The issue in the Los Angeles Community College District fiasco is financial mismanagement.

Monroe Richman, president of the LACCD board of trustees, hit the nail on the head when, in The Times article on Chancellor Koltai, he called the chancellor a second-rate financial administrator. The layoffs, potential layoffs, and furloughs without pay this year are the results of a lack of good management for the last three or four years.

The district has been aware for many years that the number of high school students was going to drop. The district also knew, from past experience, that enrollment decreases when the economy improves. This knowledge coupled with the district's decision to start the fall semester in August and the imposition by the state of a $50 fee for students taking six units or more added up to a clear signal that attendance would drop severely.

Funding for the district is based primarily on average daily attendance. Thus, if attendance goes down, funding goes down. What then would one expect a district to do in such a circumstance?

Would one expect wholesale cuts in classes (a sure-fire way of making the situation worse)?
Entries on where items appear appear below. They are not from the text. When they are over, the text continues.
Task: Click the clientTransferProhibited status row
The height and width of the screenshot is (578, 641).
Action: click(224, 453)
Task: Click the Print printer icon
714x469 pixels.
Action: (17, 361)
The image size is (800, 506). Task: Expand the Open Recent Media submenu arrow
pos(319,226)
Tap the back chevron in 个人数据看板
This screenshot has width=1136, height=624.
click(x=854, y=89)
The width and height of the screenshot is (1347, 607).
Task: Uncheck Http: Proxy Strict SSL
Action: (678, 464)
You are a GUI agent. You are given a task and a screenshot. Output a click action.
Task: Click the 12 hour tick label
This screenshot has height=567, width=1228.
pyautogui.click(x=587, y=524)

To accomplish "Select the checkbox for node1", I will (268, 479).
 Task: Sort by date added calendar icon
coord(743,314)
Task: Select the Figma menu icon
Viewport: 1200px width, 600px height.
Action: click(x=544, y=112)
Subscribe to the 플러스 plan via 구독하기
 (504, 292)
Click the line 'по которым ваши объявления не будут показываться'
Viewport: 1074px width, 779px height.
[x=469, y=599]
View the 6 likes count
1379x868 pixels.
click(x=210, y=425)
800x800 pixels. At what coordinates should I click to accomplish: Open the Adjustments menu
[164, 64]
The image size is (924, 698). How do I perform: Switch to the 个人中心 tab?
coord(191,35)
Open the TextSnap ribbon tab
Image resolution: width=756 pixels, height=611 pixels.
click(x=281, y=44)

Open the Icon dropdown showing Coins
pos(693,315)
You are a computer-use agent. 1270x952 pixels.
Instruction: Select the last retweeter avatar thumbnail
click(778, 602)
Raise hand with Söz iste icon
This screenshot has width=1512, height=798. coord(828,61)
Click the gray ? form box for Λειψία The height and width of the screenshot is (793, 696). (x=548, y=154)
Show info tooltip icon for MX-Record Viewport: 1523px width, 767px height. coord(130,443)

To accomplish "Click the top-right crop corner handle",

Would one expect a lack of hiring in subjects where there are long waiting lists of students (another sure-fire way of making the situation worse)? Would one expect only small reductions in an over-inflated central office budget when that money is needed to avoid cuts in the income-producing (classes) part of the district's operation?

On top of all this, would one expect a district to virtually destroy the morale of its employees by now placing money in next year's budget to hire new faculty when it is in the process of firing old faculty and to hire new non-teaching staff when it just fired others in January for lack of funding?

The answer to these questions is a resounding no! This is mismanagement of the highest order, the responsibility for which must be placed at the feet of Chancellor Koltai. It's time to let the chancellor go, not let faculty go. If the board of trustees won't do it, then it's time for the voters to change the board members coming up for election this spring.


Canoga Park

Hotop is vice president of the Pierce College Academic Senate.